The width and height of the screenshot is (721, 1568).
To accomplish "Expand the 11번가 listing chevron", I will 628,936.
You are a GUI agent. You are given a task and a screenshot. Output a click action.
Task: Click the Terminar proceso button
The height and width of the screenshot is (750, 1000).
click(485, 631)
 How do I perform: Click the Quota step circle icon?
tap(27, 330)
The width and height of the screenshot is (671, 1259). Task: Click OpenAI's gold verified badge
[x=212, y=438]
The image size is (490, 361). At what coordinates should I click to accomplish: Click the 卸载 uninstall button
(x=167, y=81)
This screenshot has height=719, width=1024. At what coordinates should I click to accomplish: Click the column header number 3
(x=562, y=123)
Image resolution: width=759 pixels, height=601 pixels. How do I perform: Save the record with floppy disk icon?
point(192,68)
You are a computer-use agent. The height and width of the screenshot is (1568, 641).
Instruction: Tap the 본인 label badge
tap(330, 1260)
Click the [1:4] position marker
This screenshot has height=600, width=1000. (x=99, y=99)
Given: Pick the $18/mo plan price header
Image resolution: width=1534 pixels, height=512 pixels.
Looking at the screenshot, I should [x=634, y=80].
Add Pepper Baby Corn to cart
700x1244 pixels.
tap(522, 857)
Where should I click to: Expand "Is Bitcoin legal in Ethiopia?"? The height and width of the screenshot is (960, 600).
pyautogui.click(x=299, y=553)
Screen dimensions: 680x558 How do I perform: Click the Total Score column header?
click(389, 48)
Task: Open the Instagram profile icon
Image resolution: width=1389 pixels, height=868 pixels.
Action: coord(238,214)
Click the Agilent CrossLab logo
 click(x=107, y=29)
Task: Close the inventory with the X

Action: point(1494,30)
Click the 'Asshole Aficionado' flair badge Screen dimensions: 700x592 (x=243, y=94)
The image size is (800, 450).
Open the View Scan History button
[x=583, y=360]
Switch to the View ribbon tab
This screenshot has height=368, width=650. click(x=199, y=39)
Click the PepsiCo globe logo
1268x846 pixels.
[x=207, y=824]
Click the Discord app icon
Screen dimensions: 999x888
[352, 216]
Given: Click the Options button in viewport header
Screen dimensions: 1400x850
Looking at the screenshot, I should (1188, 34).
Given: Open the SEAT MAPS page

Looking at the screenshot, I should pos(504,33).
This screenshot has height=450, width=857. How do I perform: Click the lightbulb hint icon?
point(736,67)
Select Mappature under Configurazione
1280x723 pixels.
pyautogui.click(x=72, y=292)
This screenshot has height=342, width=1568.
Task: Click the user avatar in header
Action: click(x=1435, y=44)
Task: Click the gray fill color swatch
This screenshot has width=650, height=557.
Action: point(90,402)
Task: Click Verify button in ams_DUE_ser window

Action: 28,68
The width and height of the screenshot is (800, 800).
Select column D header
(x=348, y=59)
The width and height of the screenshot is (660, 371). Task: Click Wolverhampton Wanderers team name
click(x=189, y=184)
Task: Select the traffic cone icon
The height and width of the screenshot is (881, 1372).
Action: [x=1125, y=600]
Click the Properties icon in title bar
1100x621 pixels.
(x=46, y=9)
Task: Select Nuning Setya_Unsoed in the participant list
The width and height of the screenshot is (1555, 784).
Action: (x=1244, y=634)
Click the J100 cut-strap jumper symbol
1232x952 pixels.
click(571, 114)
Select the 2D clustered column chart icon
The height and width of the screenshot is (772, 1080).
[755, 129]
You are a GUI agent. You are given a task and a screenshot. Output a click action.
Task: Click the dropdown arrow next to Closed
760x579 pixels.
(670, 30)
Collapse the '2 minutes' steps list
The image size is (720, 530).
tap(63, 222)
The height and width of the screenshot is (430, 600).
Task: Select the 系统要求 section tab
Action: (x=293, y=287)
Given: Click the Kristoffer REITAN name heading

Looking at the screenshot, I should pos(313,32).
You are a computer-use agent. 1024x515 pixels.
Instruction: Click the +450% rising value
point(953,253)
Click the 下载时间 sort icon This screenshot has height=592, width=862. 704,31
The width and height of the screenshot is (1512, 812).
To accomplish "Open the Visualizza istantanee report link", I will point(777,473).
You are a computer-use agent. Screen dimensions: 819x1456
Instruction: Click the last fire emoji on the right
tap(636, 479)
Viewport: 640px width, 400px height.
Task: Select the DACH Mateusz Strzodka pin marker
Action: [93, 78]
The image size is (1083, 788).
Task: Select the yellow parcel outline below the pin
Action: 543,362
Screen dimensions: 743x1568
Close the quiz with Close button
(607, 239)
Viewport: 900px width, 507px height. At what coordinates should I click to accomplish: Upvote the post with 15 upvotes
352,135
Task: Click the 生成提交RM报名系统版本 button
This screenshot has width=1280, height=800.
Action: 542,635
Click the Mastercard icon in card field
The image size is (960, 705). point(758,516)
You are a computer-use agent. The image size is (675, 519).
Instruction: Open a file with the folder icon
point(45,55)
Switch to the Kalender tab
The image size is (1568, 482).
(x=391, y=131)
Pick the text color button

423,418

┄┄┄┄┄┄

— What is needed —
In the records above, find each line with the string "computer" and list it.

— Response box —
You are a computer-use agent. The height and width of the screenshot is (1568, 641).
You are a computer-use agent. 1024x515 pixels.
You are a computer-use agent. Screen dimensions: 819x1456
You are a computer-use agent. The image size is (675, 519).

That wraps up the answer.